Do Results Justify the War on Iraq?

June 13, 2003

Re "Bush Tempers Talk of Weapons," June 10: Although President Bush attempts to temper the increasing criticisms on the justification for the Iraq invasion, it is obvious that he and his administration lied. After weeks of searching for all the weapons of mass destruction and finding none, Bush has shown no outrage that he was misled by intelligence, if that was the case. Instead, Bush, Defense Secretary Donald Rumsfeld and Deputy Defense Secretary Paul Wolfowitz all seem to be backing away from the scare tactics they used when trying to gain support to invade Iraq.

No longer are they absolutely sure that Saddam Hussein held vast arsenals of biological and chemical weapons. Now Bush is content in claiming that he is sure an illegal arms program in Iraq will be found. Wolfowitz has remarked that using the WMD angle was the best way to get through the bureaucracy to achieve their means.
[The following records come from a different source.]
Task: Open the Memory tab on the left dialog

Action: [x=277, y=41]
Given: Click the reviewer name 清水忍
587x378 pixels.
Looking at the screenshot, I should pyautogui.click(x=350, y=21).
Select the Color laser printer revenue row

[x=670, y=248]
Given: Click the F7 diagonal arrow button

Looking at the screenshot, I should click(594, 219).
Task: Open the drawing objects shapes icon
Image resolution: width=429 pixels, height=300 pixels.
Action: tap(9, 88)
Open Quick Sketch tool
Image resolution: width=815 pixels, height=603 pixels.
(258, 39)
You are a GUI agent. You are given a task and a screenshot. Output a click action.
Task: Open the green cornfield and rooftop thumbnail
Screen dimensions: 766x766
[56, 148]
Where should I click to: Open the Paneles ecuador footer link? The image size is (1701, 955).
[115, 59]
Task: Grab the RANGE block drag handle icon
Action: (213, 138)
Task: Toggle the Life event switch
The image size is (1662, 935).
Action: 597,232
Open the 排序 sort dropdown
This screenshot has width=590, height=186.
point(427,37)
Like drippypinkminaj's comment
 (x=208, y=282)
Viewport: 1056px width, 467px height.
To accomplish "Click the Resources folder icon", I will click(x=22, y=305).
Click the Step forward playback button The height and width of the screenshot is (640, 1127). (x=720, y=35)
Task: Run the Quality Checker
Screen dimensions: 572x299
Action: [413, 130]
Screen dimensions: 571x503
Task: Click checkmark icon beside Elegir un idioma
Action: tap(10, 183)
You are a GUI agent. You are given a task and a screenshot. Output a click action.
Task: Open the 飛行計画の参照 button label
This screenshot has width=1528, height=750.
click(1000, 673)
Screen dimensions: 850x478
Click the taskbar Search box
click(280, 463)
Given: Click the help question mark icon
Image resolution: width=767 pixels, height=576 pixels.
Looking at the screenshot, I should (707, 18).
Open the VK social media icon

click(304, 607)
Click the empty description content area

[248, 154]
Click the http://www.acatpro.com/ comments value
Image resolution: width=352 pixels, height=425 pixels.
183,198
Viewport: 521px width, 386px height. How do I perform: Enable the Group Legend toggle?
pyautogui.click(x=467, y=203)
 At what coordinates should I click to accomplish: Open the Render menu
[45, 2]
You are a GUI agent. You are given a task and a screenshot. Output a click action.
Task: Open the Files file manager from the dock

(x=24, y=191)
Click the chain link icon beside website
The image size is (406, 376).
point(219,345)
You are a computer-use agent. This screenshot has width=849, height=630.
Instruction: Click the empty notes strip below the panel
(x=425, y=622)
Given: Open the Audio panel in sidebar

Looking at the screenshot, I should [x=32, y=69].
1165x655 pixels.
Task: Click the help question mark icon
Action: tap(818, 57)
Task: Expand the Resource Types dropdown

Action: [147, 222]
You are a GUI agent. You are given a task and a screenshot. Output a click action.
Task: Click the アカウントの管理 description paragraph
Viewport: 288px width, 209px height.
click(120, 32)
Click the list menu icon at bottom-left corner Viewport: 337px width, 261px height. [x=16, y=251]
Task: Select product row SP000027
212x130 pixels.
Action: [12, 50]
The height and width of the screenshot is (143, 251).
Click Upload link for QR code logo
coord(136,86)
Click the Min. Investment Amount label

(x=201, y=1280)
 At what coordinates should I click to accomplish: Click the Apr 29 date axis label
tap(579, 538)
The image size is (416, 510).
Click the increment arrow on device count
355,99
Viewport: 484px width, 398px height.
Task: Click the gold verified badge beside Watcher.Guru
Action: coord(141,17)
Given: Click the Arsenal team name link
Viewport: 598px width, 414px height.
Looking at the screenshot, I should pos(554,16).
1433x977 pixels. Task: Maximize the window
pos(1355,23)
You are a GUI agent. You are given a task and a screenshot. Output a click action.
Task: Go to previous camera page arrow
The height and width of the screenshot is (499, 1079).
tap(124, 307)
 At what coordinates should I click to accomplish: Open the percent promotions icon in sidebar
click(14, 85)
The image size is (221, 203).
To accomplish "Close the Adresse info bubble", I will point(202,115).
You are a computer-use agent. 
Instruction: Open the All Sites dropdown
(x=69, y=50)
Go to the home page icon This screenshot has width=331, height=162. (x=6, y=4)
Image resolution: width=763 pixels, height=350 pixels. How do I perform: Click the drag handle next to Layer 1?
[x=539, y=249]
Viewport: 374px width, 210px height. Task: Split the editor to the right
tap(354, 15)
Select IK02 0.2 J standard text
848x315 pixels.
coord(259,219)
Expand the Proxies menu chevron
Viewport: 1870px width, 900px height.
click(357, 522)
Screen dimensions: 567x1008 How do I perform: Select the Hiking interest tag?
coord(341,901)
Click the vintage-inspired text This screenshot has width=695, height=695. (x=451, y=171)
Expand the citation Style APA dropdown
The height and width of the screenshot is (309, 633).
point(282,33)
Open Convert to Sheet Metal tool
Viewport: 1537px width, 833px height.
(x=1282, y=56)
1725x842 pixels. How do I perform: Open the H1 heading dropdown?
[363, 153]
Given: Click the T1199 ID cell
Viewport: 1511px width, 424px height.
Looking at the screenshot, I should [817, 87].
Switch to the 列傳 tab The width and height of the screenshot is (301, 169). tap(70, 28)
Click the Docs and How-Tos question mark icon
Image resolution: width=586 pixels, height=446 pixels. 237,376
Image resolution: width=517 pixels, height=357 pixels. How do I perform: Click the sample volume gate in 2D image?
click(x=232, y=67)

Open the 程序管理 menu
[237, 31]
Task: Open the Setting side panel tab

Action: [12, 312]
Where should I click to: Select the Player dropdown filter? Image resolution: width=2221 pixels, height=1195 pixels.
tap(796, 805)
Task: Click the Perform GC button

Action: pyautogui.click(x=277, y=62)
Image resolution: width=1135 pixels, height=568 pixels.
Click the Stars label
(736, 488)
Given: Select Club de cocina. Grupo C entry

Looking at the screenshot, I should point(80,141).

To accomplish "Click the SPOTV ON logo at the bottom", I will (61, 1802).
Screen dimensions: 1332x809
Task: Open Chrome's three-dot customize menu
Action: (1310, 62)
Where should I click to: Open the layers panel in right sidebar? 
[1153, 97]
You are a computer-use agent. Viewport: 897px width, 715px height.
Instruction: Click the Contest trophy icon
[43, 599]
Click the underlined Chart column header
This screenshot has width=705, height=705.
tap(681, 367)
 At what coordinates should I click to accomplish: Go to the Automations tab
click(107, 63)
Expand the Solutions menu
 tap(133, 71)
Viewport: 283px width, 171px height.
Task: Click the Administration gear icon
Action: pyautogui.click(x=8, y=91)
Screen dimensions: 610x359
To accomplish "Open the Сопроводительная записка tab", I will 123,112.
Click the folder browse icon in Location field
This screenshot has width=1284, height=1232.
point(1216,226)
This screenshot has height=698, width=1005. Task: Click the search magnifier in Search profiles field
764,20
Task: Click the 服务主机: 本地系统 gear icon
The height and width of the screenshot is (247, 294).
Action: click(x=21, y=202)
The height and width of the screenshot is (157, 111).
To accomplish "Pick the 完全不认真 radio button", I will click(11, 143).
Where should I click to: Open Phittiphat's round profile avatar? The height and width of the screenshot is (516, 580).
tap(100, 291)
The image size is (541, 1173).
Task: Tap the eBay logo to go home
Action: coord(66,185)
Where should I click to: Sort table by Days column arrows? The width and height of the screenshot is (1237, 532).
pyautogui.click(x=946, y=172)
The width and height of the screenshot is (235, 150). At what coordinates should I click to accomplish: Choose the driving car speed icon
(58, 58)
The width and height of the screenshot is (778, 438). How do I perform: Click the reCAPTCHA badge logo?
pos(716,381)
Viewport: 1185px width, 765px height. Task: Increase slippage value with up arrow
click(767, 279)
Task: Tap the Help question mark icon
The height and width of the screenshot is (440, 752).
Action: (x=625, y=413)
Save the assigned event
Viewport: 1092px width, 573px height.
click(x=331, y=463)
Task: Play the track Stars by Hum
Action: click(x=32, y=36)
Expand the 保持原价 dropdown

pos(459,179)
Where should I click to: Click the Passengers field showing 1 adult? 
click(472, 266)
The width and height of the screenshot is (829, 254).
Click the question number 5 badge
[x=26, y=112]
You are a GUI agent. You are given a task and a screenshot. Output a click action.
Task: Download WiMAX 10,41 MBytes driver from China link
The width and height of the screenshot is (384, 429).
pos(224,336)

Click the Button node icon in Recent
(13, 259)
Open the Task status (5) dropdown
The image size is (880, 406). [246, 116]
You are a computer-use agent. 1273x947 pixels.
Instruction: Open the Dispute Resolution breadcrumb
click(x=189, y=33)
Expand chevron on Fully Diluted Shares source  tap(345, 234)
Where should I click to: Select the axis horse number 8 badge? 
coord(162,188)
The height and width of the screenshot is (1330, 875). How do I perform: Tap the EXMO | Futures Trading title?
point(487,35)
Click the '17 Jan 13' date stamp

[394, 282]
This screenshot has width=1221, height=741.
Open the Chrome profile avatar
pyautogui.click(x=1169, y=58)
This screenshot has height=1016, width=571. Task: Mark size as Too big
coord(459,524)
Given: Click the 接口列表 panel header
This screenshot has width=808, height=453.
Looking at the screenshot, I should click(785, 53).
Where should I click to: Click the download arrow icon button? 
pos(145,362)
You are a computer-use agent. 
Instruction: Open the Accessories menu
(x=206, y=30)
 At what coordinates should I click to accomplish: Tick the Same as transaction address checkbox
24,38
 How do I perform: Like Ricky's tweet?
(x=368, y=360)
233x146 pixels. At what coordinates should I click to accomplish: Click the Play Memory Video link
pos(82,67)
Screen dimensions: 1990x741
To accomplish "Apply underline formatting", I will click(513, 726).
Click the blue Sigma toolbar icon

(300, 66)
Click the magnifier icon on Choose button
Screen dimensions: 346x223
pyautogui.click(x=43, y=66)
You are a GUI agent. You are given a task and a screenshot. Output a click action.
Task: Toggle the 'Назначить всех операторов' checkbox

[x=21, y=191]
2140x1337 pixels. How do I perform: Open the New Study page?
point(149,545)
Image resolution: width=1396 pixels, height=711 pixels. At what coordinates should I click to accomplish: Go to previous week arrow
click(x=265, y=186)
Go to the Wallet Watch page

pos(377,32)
It is quite disturbing to see the arrogance and disregard that this administration has shown for law and honesty. When presented with evidence that doesn't fit his game plan, Bush has repeatedly said he is interested in results, not process. I feel the process is of dire importance when we live in a democratic society and are the most powerful country in the world. Bush lied, people died. He should resign.

Rose Madian



I can understand Robert Scheer's pain ("Bad Iraq Data From Start to Finish," Commentary, June 10) and feel for Al Martinez ("Now, Pvt. Conway, You Pay the Price," Calendar, June 9).

But forgetting weapons of mass destruction and other things for a moment, here's one question nobody's thought of (as far as I know): If we didn't invade Iraq, how long were we going to maintain the north-south "no- fly" zones and a free Iraqi Kurdistan? For the rest of Hussein's life? His sons' lives? Forever?

Were I president, I don't know what I would do or when I would do it, but it seems that's a situation that would eventually have to be resolved one way or another.